(Collected data):
^^^^

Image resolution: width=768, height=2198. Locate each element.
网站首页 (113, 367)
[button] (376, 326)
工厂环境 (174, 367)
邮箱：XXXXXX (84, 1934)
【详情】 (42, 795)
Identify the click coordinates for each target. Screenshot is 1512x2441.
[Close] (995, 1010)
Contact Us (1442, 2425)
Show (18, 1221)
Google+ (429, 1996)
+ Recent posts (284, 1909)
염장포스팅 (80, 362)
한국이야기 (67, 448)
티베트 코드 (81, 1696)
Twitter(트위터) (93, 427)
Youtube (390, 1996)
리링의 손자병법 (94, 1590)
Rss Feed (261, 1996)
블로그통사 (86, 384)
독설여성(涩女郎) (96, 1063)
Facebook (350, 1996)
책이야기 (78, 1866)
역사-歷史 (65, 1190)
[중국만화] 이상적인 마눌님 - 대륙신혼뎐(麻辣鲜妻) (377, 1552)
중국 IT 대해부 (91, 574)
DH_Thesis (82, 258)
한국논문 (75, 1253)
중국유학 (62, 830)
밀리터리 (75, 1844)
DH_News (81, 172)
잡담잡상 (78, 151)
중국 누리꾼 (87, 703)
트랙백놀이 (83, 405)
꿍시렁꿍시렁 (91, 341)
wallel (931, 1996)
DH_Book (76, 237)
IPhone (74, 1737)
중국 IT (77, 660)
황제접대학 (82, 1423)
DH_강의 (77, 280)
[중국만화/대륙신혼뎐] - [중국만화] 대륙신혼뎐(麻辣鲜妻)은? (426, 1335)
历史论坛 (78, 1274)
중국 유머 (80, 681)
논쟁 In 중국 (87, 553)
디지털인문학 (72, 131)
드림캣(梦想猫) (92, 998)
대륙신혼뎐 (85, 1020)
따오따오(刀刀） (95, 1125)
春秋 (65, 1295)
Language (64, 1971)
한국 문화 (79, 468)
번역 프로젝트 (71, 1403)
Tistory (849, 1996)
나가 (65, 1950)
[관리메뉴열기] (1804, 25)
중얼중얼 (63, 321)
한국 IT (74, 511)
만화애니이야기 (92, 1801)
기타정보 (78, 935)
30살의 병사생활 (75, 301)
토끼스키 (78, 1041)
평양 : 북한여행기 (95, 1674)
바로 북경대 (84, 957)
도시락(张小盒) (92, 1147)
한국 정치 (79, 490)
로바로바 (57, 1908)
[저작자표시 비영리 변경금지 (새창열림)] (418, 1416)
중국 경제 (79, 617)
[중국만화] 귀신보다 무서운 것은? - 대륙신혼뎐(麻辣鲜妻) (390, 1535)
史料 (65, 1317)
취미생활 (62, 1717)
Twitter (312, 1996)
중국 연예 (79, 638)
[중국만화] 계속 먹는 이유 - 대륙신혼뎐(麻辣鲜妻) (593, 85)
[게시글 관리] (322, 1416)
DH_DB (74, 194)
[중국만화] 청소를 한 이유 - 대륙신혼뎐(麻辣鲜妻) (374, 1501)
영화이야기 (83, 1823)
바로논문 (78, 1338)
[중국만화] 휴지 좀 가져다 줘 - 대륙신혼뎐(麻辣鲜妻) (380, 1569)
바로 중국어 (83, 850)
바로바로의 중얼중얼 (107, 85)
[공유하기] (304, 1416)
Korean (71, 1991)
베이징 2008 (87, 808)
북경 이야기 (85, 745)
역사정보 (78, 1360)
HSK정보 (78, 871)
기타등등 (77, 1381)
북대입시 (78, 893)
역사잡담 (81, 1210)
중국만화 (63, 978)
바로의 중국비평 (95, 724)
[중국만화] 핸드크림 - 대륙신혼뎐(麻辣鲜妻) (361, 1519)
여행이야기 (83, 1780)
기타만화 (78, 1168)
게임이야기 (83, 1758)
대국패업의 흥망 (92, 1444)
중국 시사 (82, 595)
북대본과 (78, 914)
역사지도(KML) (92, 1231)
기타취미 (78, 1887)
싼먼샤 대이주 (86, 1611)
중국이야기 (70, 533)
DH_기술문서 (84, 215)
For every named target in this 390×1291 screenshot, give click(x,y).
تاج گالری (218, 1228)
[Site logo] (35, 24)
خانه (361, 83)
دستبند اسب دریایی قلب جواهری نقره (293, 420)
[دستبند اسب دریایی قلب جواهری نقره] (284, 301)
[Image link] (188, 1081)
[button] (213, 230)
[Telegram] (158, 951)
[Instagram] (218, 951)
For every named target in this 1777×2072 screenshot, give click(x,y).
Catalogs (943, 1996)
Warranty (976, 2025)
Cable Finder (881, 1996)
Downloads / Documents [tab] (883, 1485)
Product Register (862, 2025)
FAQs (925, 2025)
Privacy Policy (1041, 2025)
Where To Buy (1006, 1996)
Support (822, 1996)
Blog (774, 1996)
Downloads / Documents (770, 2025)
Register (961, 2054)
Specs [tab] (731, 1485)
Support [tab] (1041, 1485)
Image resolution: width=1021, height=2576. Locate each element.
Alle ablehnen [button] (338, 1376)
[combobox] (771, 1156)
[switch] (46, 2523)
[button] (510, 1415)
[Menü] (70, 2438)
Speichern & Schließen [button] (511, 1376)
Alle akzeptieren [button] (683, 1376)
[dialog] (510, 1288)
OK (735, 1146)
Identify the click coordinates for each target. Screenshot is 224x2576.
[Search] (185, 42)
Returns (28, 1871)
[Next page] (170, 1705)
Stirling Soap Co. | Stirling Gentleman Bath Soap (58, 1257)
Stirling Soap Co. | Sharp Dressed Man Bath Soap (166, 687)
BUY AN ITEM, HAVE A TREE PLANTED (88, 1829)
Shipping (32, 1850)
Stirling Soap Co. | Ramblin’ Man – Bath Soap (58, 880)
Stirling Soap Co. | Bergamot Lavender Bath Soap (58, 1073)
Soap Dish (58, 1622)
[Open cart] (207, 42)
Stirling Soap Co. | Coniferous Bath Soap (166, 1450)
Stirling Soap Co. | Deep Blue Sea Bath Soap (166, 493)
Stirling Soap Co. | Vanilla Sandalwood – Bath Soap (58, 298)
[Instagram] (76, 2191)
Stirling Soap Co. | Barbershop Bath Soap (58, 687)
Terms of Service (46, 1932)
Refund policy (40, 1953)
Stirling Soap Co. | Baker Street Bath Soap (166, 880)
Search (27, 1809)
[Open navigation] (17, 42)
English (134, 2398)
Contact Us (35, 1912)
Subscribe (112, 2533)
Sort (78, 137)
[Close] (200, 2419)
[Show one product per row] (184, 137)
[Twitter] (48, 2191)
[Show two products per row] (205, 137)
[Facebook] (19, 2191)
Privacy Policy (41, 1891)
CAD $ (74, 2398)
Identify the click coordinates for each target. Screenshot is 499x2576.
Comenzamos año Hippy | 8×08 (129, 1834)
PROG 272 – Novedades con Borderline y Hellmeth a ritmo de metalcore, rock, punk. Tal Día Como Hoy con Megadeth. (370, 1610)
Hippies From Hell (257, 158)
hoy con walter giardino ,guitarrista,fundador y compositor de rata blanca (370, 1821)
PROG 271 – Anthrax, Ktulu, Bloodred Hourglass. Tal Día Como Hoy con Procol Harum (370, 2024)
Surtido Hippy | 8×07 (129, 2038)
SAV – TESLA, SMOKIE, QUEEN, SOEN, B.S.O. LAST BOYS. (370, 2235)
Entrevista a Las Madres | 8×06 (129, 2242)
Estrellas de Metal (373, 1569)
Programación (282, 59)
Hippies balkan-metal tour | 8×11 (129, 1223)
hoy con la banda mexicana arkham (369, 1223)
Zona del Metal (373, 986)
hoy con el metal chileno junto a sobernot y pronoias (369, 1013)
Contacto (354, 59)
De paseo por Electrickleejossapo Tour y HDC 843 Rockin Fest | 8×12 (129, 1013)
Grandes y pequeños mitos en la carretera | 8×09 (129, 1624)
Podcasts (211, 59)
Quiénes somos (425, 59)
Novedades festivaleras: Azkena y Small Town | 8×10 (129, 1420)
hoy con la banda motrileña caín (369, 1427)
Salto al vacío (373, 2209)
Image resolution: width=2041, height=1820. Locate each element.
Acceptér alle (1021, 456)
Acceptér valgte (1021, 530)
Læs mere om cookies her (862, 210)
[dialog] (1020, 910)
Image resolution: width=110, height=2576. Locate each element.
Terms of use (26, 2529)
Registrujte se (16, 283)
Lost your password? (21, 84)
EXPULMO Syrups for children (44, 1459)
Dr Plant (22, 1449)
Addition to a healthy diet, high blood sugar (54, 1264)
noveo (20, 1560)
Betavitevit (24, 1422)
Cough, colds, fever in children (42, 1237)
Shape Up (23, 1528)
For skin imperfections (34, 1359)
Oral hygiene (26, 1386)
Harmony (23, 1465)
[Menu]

^^^^

(THE PROBLEM):
Up to and including the line with "중국 경제 (79, 617)", restate the records above word for word from the very first line.

(TASK OUTPUT):
Image resolution: width=768, height=2198. Locate each element.
网站首页 (113, 367)
[button] (376, 326)
工厂环境 (174, 367)
邮箱：XXXXXX (84, 1934)
【详情】 (42, 795)
Identify the click coordinates for each target. Screenshot is 1512x2441.
[Close] (995, 1010)
Contact Us (1442, 2425)
Show (18, 1221)
Google+ (429, 1996)
+ Recent posts (284, 1909)
염장포스팅 (80, 362)
한국이야기 (67, 448)
티베트 코드 (81, 1696)
Twitter(트위터) (93, 427)
Youtube (390, 1996)
리링의 손자병법 (94, 1590)
Rss Feed (261, 1996)
블로그통사 (86, 384)
독설여성(涩女郎) (96, 1063)
Facebook (350, 1996)
책이야기 (78, 1866)
역사-歷史 (65, 1190)
[중국만화] 이상적인 마눌님 - 대륙신혼뎐(麻辣鲜妻) (377, 1552)
중국 IT 대해부 (91, 574)
DH_Thesis (82, 258)
한국논문 (75, 1253)
중국유학 (62, 830)
밀리터리 (75, 1844)
DH_News (81, 172)
잡담잡상 (78, 151)
중국 누리꾼 (87, 703)
트랙백놀이 (83, 405)
꿍시렁꿍시렁 (91, 341)
wallel (931, 1996)
DH_Book (76, 237)
IPhone (74, 1737)
중국 IT (77, 660)
황제접대학 (82, 1423)
DH_강의 (77, 280)
[중국만화/대륙신혼뎐] - [중국만화] 대륙신혼뎐(麻辣鲜妻)은? (426, 1335)
历史论坛 (78, 1274)
중국 유머 (80, 681)
논쟁 In 중국 (87, 553)
디지털인문학 (72, 131)
드림캣(梦想猫) (92, 998)
대륙신혼뎐 (85, 1020)
따오따오(刀刀） (95, 1125)
春秋 (65, 1295)
Language (64, 1971)
한국 문화 (79, 468)
번역 프로젝트 (71, 1403)
Tistory (849, 1996)
나가 (65, 1950)
[관리메뉴열기] (1804, 25)
중얼중얼 (63, 321)
한국 IT (74, 511)
만화애니이야기 (92, 1801)
기타정보 (78, 935)
30살의 병사생활 (75, 301)
토끼스키 (78, 1041)
평양 : 북한여행기 (95, 1674)
바로 북경대 (84, 957)
도시락(张小盒) (92, 1147)
한국 정치 (79, 490)
로바로바 (57, 1908)
[저작자표시 비영리 변경금지 (새창열림)] (418, 1416)
중국 경제 (79, 617)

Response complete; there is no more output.